PG: Yeah, well. I saw it in my real life, I saw it in the police force in Denver, and I saw it in the military. I saw women share the platform with men in my personal world, and Hollywood just hadn’t wakened to it yet. Bette Davis and Katharine Hepburn changed the way they saw women during the 1940s, but I saw it daily in the women’s movement that was emerging, because I was a child of the women’s movement. Everything I had learned was from my mother and my grandmother, who both had a very pioneering spirit. They had to, because they had to change flat tires and paint the house–because, you know, the men didn’t come home from the war or whatever else, so women had to do these things. So, out of economic necessity and the freedoms won, by the ’50s and ’60s, there was suddenly this opportunity and this invitation that was like, “Come out here with these men. Get out here. Show us what you got.” And they had to, out of pure necessity. Out of necessity comes genius. Not to say that I was a genius, but I did the things I had to do.

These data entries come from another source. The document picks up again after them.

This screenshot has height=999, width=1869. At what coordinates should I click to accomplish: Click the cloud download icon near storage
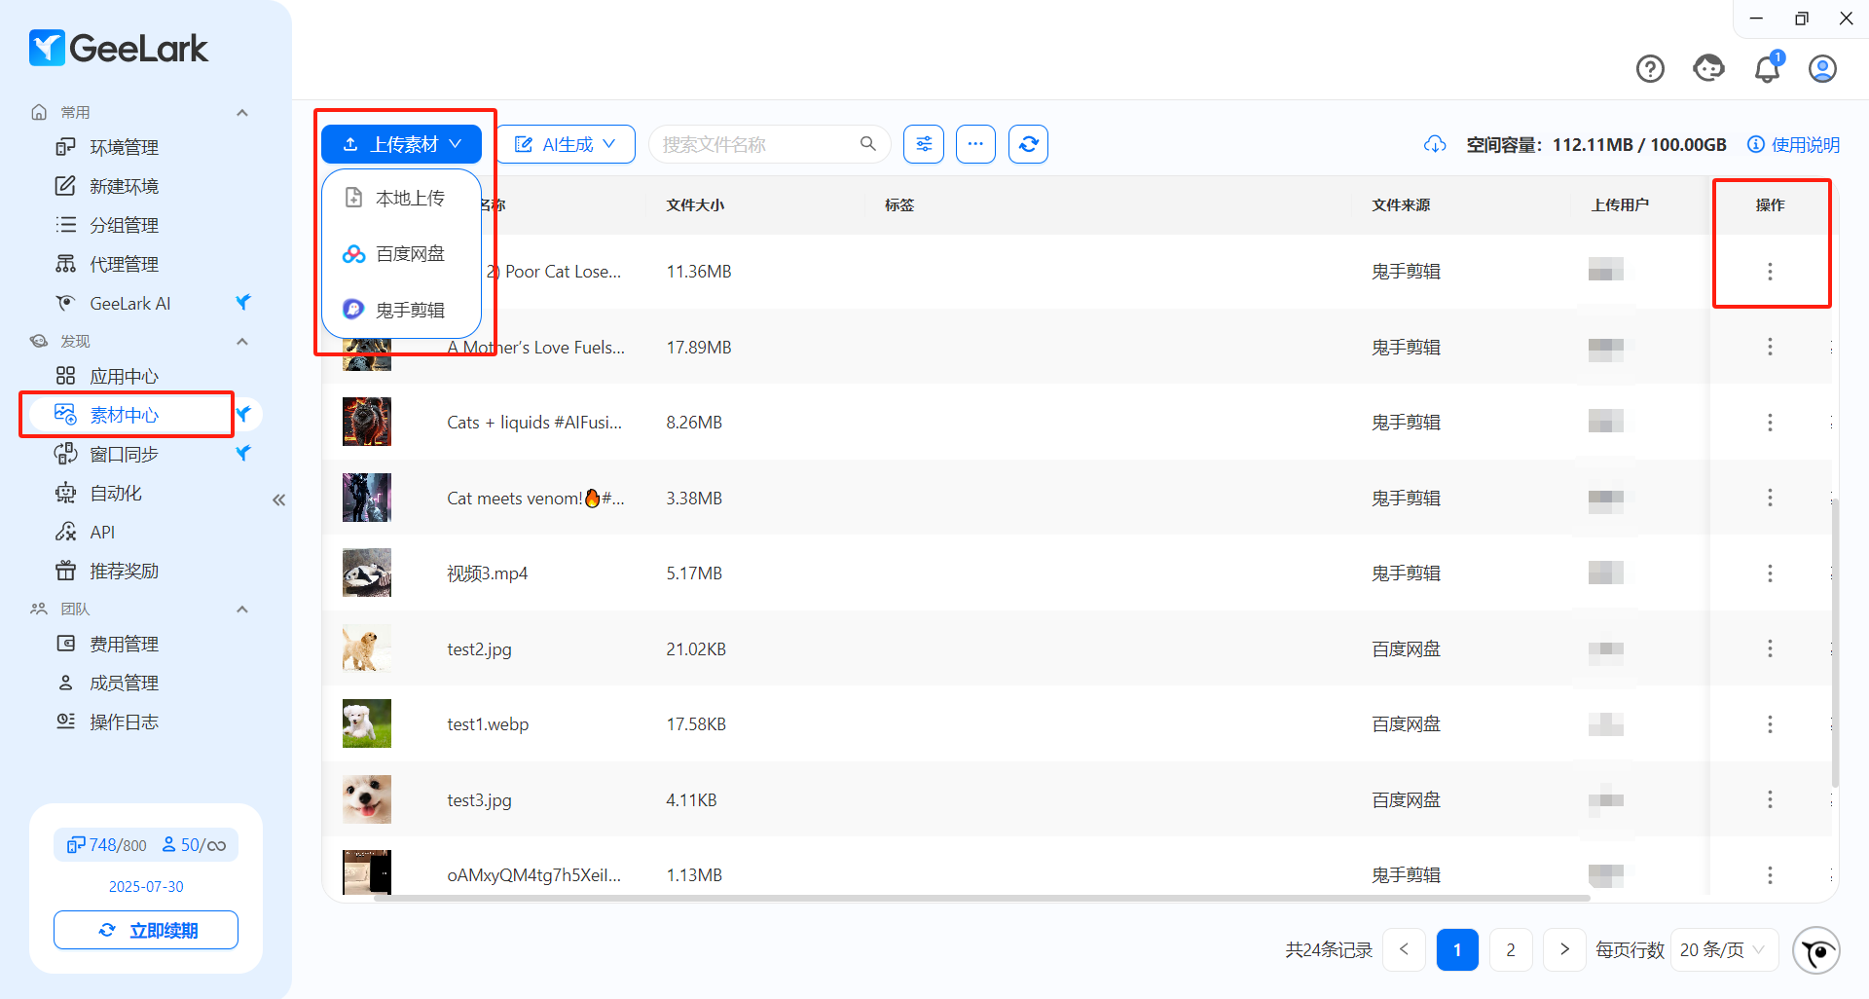coord(1435,145)

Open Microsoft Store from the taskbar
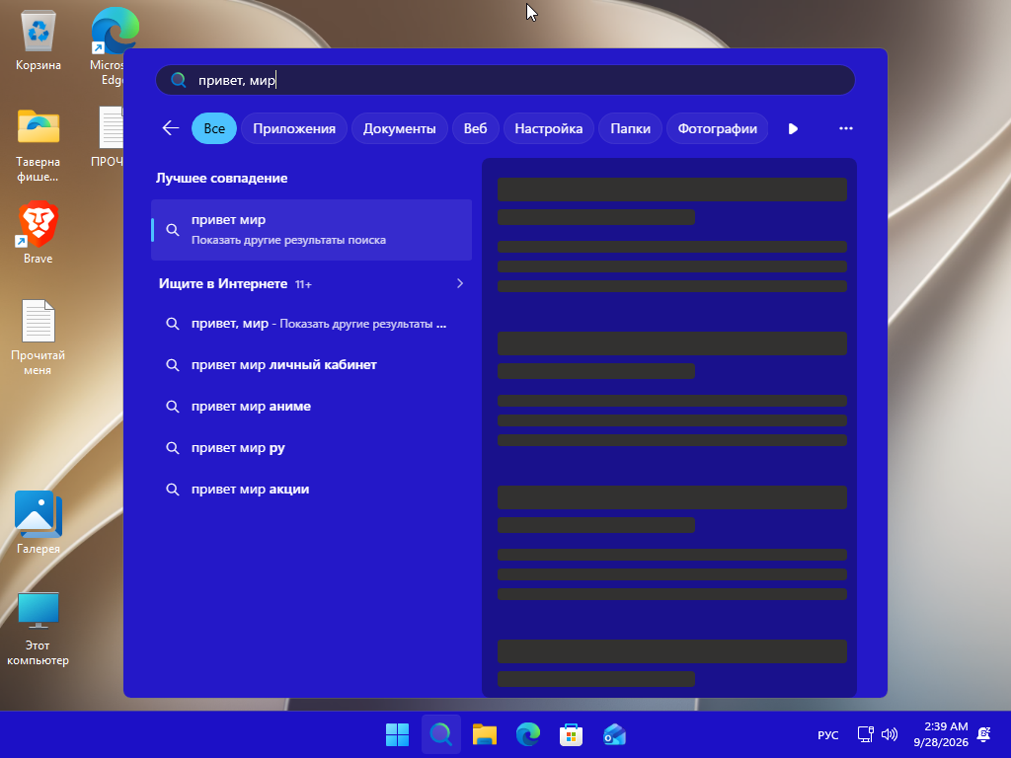click(x=571, y=734)
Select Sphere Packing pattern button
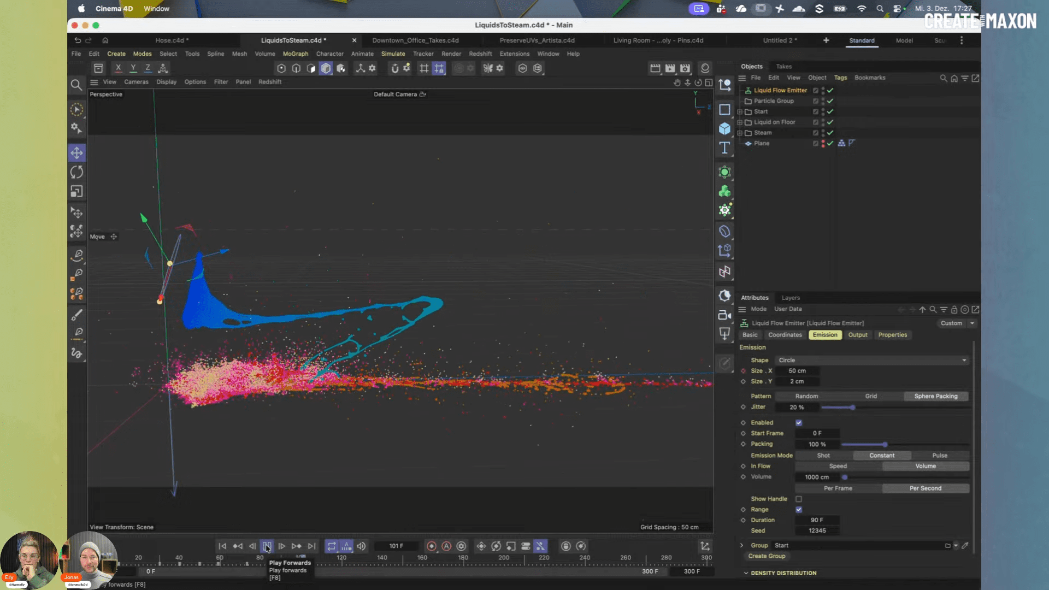Screen dimensions: 1049x590 click(x=936, y=396)
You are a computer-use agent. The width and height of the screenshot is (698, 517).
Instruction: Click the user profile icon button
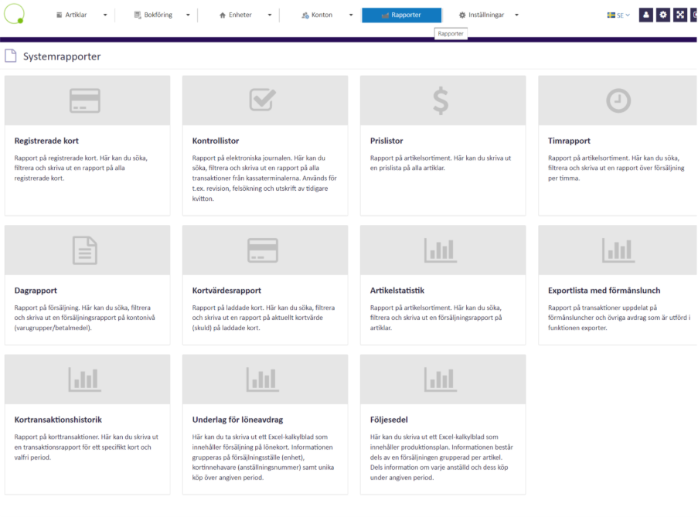pos(646,15)
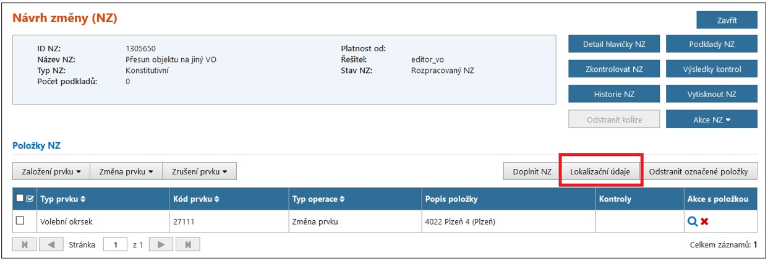Image resolution: width=768 pixels, height=261 pixels.
Task: Open Detail hlavičky NZ
Action: [x=614, y=45]
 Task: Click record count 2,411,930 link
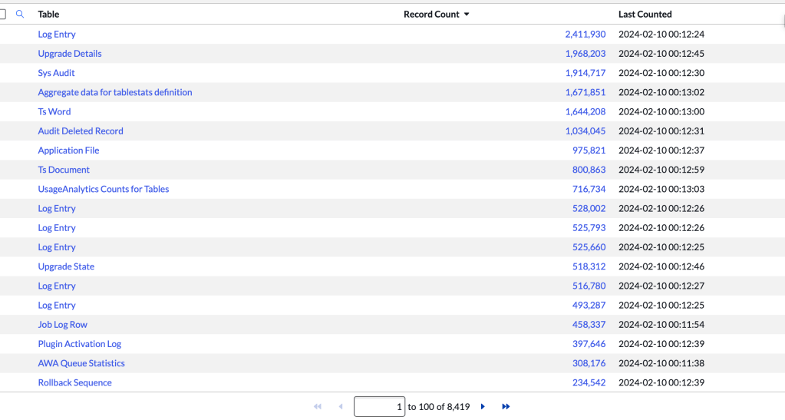click(585, 35)
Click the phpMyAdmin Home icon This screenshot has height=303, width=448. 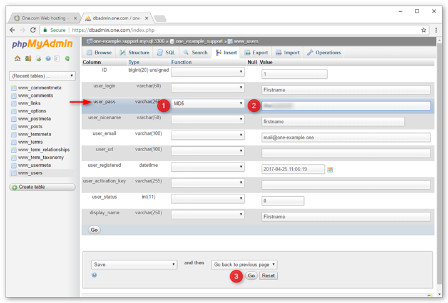[x=18, y=59]
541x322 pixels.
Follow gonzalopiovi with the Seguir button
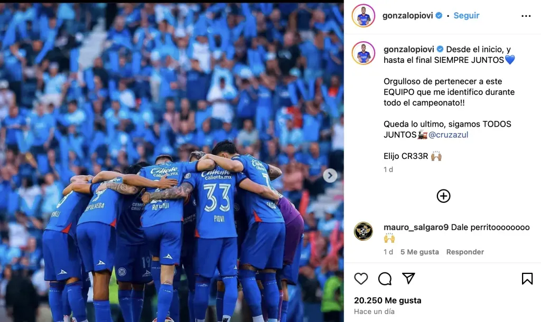coord(466,15)
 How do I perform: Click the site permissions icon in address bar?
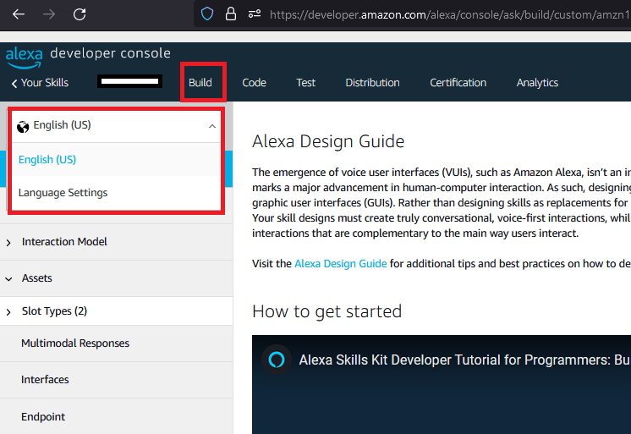[x=254, y=14]
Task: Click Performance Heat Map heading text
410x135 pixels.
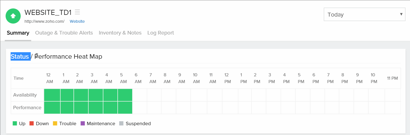Action: [68, 56]
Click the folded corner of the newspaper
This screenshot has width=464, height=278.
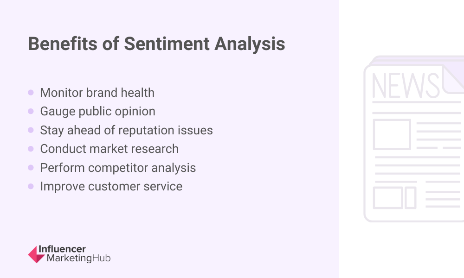tap(453, 79)
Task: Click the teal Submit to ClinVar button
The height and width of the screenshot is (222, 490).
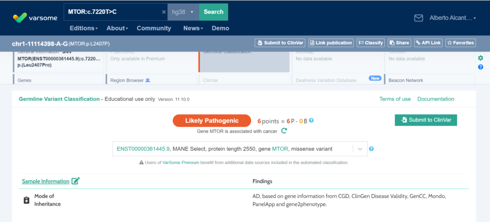Action: (425, 120)
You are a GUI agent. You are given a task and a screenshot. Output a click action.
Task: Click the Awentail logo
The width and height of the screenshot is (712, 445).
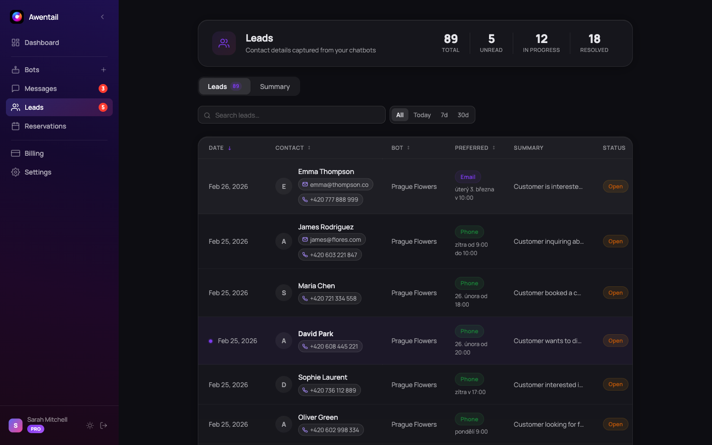click(x=17, y=17)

O: Did you get a lot of feedback at the time about your film work?
PG: The masses enjoyed it. They enjoyed seeing a female hero. And then some of the more conservative people said, “Couldn’t you have done something else? Couldn’t you have played a nun? Couldn’t you play Mother Mary, or something more conservative?” And I said, “You guys are so fragmented that nobody’s going to come. Nobody’s going to see those movies.” The way things are right now, they want to see action, they want to see heroes and heroines. And if you’re not that, you’re an art film, and if you were black, then you weren’t going to be in that art film. If you were black, you may not get to do theater. So you’re marginalizing yourself even further, and you’re not going to get the experience or break down stereotypes. Although at the beginning, my ambition was never to break down doors. It was just to earn tuition for myself and work in an industry where women hadn’t been allowed or invited. That’s all I wanted to do, not thinking that I would make waves, change minds, excite people, incite people, turn people on, repulse people. We’ve got $20 million actresses today who are nude in Vanilla Sky, nude in Swordfish. So what did I do different? I got paid less, but that’s it. And if you see it as an art form, what’s the problem? You know what it’s rated, and you know what you’re going to see, because the critics tell you. If it offends you, don’t go.
…
O: Do you consider yourself a feminist?
PG: I consider myself conscious of how we’re treated, and sometimes I can be a feminist. Sometimes I’m a little Republican, sometimes I’m a little Democrat. Sometimes I’m angry, sometimes I’m not angry. I’m not a total feminist, but I believe in rights for females. I believe that if we have to pay 100 percent for our college tuition, and then we get into the workplace and we’re only given 70 percent of our counterparts’ salaries, then we shouldn’t have to pay but 70 percent of our college tuition. Maybe that’ll stop the bullshit. Now, come on. I ask you, how would you like your mom, your wife, your daughter to spend $100,000 to go to Harvard or some state school, and go out into the workplace, and you know she’s great, and men are getting paid $200 per week more than her? Would that piss you off? What if you lost your job and you stay home crippled while she goes out, and she thinks she’s going to get a good job, but someone male with the same level of experience and the same level of education gets paid more than her? You’re going to get pissed. Until you walk a mile in someone else’s shoes, I don’t want to hear it. See, that’s the disparity that we have. That’s what makes people say, “Why should I work so hard? I’m not going to get paid.” When we have that so prevalent in the black community, that’s what saddens me, because that’s when we know we can’t get films made that uplift. We have to have films about action and violence and special effects. That’s the sad part, but you know what? It’s not me doing it.